Please return the data that follows precisely as written, but without the images.

(Source material Opens)

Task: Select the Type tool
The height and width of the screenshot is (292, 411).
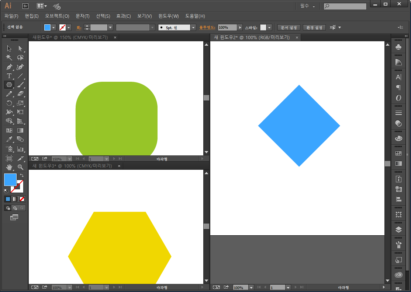Action: coord(9,76)
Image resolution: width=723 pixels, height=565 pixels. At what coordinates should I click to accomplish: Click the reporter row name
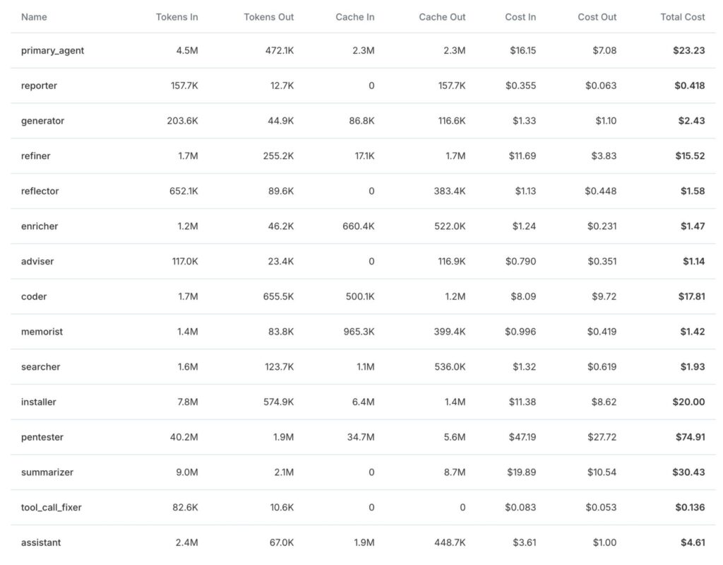click(39, 86)
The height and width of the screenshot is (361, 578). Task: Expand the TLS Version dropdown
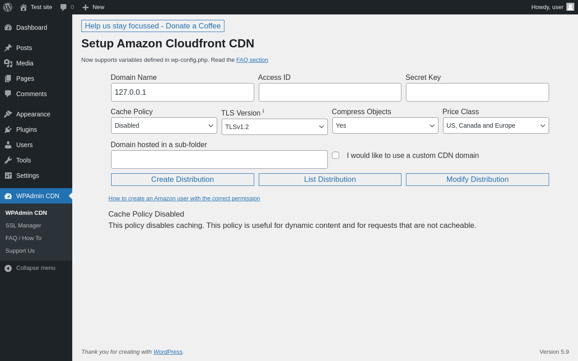click(275, 127)
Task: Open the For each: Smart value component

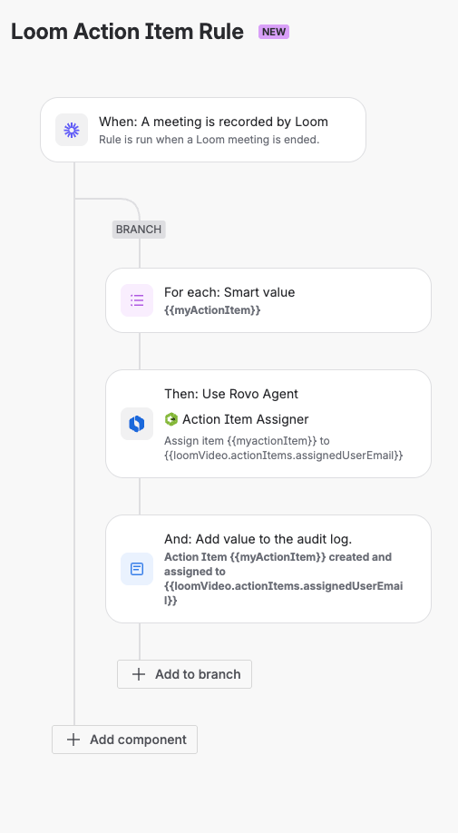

(Source material Closes)

§ Solved problem:
Task: Select the Type tool
The height and width of the screenshot is (292, 411).
Action: coord(9,76)
Image resolution: width=723 pixels, height=565 pixels. At what coordinates should I click to accomplish: Click the reporter row name
click(39, 86)
The height and width of the screenshot is (361, 578). Task: Expand the TLS Version dropdown
click(275, 127)
Task: Open the For each: Smart value component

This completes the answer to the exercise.